Moral of the story: real security is hard.
The method that I am going to implement will be to stream the decryption- so that the only part that is in memory is the part that is decrypted during the read as the data is being used. Here is a diagram of the pipeline:
This will be a streamed implementation, so the only data that is in memory is the data that I am consuming in the application at any given point. This makes some things tricky- considering a lot of traditional file tricks are no longer available, but since the implementation will be stream based i will still be able to seek to different points of the file which would be translated to the crypt stream to decrypt at different sections.
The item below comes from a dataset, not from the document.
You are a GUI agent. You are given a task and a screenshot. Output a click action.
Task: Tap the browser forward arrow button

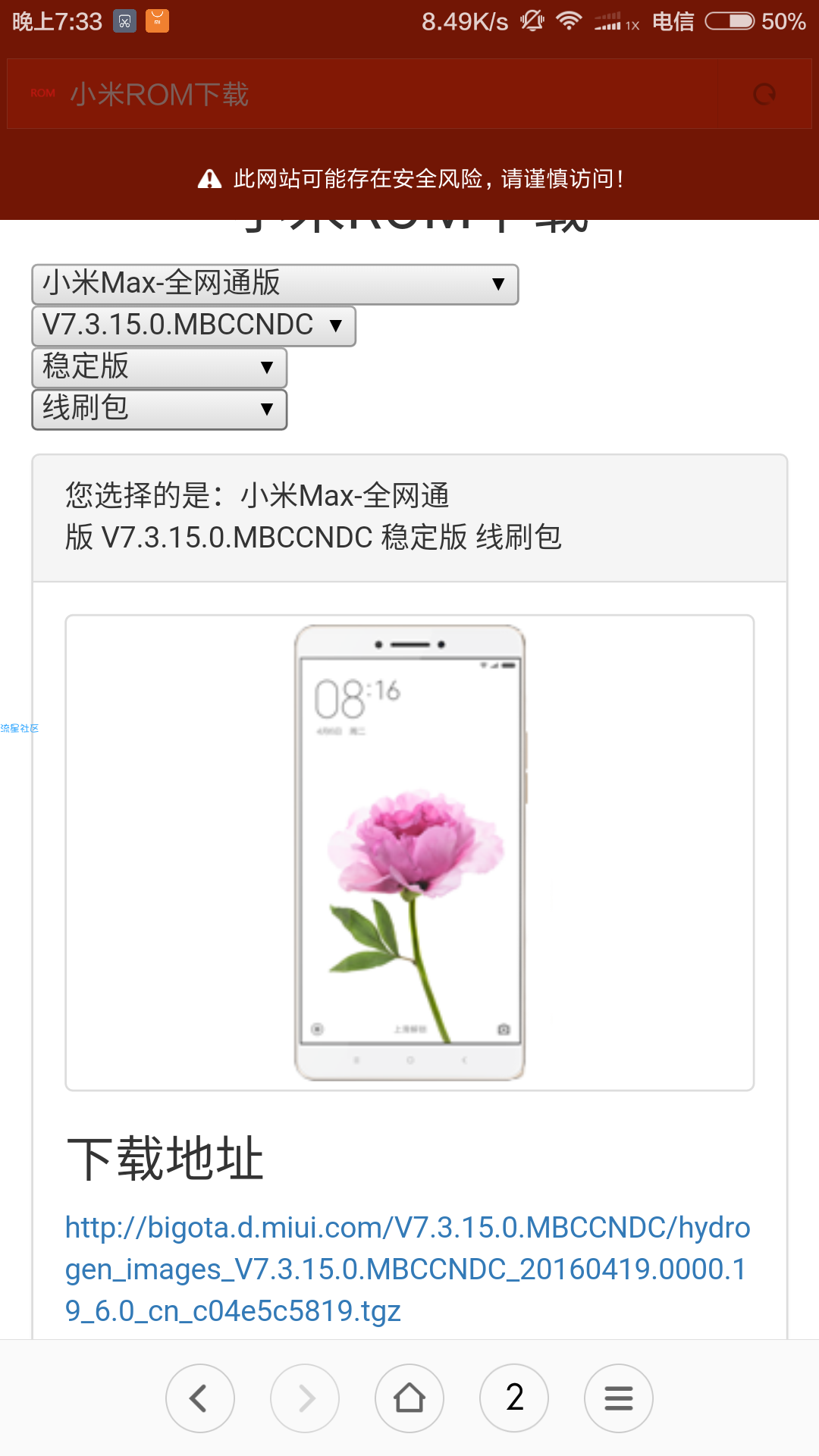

Basically, it will be encrypting blocks of the file at a time - so then if I try to seek to a certain point it will decrypt that block to read. When I read past a block it decrypts the next block and releases the previous (within the crypt stream).
This implementation does not require me to decrypt to a file or to memory and is compatible with other stream consumers and providers (fstream).
This is my 'plan'. I have not done this type of work with fstream before and I will likely be posting a question as soon as I am ready to work on this.
Thanks for all the other answers- it was very informative.